A year ago nature hit Japan with the great earthquake and tsunami. Memorial services are held all over the world today. Let us share a moment of silence, being with those whose life was prematurely taken away, and those who lost their loved ones.
In a few days I will fly to Japan and also visit the Tohoku region, for the third time since March 11, 2011. While preparing for my trip, two things are on my mind:
The incredible strength I witnessed with the Japanese people, not giving up in the face of such a terrible disaster. It is for sure beyond comparison, the way individuals stand up again and move on to rebuild their lives.
The incredible misconception about what has happened. A memorial service is carried out for something past. The ruins of the atomic power plant in Fukushima are still terribly active, in a much unknown and possibly non-secure condition, euphemistically declared as “cold shut-down”.

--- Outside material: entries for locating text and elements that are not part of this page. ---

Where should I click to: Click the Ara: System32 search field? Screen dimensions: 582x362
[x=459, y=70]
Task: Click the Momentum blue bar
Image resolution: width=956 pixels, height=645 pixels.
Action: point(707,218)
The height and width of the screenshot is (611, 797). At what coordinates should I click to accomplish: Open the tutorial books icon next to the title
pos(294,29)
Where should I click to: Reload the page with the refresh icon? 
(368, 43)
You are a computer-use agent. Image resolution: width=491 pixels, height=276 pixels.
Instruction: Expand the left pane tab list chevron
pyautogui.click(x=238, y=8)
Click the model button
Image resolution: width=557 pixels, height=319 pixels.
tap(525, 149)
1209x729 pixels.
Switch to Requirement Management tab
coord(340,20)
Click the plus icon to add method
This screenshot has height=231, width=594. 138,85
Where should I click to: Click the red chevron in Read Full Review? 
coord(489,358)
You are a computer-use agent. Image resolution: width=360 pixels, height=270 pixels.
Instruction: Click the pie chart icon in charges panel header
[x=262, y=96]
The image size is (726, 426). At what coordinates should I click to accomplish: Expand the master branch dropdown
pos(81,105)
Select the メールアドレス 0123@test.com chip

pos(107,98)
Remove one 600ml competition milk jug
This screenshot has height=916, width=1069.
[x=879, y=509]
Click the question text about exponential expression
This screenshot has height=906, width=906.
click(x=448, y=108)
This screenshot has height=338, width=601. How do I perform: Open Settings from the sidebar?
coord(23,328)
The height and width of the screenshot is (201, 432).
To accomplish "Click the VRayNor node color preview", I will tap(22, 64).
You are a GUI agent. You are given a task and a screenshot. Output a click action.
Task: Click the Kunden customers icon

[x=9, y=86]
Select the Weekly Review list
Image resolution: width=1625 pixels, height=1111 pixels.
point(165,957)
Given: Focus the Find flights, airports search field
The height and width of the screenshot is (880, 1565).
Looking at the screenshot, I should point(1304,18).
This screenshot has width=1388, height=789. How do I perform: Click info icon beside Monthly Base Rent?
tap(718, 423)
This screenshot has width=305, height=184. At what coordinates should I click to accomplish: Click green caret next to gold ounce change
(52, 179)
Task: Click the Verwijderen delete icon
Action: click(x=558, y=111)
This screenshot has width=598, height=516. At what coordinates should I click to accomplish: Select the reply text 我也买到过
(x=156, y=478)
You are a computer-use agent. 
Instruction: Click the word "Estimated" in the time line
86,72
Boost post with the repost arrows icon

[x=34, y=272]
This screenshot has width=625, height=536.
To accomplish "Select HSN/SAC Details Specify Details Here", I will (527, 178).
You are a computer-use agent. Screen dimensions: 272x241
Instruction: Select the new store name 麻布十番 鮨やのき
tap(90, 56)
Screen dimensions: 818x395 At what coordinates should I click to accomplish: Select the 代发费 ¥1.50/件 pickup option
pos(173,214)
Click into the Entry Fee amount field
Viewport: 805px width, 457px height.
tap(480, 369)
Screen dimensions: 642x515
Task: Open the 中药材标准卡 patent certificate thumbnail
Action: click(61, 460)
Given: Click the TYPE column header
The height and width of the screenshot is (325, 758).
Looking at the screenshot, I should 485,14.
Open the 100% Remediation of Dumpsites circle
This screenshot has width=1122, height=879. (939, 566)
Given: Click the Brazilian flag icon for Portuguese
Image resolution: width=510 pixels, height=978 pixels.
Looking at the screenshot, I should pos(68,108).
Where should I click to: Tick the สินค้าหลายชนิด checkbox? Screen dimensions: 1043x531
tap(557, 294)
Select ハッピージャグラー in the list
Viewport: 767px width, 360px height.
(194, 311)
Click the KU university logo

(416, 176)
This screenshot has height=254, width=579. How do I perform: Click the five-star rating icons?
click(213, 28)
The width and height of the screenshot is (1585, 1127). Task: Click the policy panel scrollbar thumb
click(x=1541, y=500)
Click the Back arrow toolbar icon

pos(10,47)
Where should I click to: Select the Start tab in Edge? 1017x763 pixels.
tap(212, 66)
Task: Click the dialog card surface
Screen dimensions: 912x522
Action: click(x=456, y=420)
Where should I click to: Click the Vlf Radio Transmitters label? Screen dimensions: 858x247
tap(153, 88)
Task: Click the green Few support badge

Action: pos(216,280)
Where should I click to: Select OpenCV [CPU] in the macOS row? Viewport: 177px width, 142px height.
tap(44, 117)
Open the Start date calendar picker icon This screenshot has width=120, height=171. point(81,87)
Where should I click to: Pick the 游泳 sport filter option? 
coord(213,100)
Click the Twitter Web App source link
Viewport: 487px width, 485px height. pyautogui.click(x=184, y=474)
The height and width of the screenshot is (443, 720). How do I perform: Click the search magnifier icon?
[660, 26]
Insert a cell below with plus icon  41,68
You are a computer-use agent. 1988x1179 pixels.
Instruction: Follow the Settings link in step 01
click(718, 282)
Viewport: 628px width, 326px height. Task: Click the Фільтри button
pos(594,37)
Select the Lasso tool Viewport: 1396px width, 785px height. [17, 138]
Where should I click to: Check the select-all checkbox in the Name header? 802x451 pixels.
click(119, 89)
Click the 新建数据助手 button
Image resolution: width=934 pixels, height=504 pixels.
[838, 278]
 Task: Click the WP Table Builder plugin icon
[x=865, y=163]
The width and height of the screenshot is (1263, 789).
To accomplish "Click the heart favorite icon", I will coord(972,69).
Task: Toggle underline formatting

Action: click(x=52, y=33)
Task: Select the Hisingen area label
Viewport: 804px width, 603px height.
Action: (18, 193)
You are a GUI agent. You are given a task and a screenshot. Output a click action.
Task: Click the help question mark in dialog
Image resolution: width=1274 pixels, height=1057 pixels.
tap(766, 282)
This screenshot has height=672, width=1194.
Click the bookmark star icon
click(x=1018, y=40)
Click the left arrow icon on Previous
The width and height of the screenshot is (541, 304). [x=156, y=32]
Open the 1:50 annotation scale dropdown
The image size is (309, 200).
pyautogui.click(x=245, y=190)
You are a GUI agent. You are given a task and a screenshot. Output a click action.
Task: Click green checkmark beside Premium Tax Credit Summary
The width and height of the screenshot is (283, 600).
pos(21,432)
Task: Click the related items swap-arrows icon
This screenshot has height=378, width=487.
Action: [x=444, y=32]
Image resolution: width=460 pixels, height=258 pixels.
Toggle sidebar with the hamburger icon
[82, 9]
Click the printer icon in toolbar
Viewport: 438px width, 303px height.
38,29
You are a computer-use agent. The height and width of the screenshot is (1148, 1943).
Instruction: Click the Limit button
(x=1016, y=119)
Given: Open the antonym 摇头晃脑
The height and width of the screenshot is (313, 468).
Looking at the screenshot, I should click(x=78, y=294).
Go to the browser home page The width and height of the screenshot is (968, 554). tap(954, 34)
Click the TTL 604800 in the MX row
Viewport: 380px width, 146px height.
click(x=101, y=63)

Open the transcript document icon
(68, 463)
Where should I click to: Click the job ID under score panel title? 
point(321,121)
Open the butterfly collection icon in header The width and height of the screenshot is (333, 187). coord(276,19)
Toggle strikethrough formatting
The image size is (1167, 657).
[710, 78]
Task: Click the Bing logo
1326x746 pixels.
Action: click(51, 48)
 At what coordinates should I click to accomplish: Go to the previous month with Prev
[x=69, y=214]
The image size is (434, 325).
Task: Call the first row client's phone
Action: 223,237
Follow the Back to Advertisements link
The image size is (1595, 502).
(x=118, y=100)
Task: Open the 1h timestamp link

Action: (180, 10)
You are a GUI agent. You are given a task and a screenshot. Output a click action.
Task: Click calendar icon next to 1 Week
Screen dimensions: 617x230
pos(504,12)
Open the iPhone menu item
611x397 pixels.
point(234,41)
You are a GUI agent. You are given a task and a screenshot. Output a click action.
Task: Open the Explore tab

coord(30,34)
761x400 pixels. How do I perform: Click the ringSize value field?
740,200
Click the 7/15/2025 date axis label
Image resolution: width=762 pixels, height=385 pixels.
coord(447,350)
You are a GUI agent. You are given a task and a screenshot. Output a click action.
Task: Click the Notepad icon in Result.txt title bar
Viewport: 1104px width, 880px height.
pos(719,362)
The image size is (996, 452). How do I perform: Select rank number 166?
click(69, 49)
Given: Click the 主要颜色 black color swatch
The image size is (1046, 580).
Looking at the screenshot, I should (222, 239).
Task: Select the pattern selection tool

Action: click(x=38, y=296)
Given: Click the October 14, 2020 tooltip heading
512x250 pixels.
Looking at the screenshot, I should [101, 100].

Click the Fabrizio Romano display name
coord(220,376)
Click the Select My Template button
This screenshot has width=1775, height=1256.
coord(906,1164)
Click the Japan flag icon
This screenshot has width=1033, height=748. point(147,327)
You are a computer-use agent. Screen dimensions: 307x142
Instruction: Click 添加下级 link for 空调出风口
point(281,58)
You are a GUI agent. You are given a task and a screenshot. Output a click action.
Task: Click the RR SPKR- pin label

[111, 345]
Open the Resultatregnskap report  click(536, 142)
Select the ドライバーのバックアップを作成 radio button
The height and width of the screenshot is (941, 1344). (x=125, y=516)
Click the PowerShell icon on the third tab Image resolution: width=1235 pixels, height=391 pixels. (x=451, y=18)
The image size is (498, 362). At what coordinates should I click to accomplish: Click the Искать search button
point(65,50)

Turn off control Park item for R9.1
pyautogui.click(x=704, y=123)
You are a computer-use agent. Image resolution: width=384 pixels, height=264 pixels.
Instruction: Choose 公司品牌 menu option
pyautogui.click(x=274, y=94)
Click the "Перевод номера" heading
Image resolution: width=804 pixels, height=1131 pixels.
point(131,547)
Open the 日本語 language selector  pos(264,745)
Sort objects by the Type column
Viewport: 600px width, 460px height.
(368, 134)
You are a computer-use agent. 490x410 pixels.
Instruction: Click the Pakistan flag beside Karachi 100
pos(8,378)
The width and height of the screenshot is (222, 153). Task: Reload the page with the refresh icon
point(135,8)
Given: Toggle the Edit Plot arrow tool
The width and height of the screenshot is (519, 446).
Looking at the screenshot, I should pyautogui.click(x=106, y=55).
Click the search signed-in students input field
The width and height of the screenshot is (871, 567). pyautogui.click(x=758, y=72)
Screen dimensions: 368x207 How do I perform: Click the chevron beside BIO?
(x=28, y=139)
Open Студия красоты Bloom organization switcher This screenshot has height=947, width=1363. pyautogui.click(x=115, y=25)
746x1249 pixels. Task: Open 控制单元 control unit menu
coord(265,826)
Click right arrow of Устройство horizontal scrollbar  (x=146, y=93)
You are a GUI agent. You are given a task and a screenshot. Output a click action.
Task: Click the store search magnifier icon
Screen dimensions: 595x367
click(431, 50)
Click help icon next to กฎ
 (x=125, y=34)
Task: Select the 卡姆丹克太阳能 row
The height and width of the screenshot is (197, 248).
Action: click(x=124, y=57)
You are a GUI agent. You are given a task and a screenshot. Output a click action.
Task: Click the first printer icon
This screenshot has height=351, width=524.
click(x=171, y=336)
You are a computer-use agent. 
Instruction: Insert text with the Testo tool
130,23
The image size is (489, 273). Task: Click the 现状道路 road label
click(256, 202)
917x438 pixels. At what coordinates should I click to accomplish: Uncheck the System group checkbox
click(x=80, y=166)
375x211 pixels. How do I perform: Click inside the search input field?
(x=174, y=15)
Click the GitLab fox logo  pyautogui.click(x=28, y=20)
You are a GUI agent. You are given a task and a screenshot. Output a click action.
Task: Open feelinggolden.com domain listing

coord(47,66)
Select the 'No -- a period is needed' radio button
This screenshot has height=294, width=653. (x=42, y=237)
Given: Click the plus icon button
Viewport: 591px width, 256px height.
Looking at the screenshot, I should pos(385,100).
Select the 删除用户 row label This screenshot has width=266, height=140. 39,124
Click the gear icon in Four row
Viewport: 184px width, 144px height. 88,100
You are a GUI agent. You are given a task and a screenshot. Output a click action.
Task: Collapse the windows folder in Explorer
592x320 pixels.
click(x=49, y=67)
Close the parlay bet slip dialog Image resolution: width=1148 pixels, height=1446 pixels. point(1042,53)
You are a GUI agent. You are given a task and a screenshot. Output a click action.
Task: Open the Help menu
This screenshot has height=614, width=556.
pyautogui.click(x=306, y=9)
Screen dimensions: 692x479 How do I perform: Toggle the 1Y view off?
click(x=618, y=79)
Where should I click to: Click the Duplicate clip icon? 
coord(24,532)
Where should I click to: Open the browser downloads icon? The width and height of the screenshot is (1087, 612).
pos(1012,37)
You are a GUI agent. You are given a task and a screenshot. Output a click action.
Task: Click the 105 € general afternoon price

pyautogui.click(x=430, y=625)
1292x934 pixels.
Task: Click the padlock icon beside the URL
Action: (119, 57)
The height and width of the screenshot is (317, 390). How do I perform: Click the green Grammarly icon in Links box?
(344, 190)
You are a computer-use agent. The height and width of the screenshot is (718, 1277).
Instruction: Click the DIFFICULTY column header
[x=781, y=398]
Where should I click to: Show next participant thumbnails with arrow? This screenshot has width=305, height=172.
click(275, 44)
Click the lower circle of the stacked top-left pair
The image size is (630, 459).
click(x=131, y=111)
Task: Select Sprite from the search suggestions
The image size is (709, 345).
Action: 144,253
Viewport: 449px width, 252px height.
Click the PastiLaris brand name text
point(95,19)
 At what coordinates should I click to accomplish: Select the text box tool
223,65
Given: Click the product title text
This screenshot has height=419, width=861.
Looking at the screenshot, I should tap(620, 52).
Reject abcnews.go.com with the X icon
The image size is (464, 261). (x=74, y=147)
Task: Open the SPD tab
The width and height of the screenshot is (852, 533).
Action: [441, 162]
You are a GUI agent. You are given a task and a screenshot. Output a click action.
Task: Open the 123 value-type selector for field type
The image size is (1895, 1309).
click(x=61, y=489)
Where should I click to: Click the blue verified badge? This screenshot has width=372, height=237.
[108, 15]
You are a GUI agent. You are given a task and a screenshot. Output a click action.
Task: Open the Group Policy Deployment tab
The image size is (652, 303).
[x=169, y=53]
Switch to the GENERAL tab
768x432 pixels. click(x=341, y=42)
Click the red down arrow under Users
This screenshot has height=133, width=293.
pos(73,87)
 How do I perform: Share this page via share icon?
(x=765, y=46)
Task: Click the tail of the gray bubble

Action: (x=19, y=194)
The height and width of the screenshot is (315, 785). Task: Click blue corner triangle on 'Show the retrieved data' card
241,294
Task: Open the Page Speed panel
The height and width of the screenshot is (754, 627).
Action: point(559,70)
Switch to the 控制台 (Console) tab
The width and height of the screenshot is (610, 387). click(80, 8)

Human beings are born and die, this is so by nature. Averting the development of new life for many many generations to come in a large region is a new technical invention of the past century, accounted for by irresponsible bureaucrats who are interested in nothing but a short term return of investment.
What is the answer of Zen in the face of such irresponsibility? I am relieved to learn there even exists an official one, the “Japan Buddhist Federation declaration – Appeal for a Life Style without Dependence on Nuclear Power“, issued on December 1st, 2011. In addition to this, the Myoshinji sect of the Rinzai Zen has made a remarkable public declaration stating, “We must break away at once from dependence on nuclear power for the future of our children”; and “In Buddhism, there is taught the practice of ‘sufficiency’ (chisoku), and we must make an effort to create a sustainable symbiotic society.” Yes!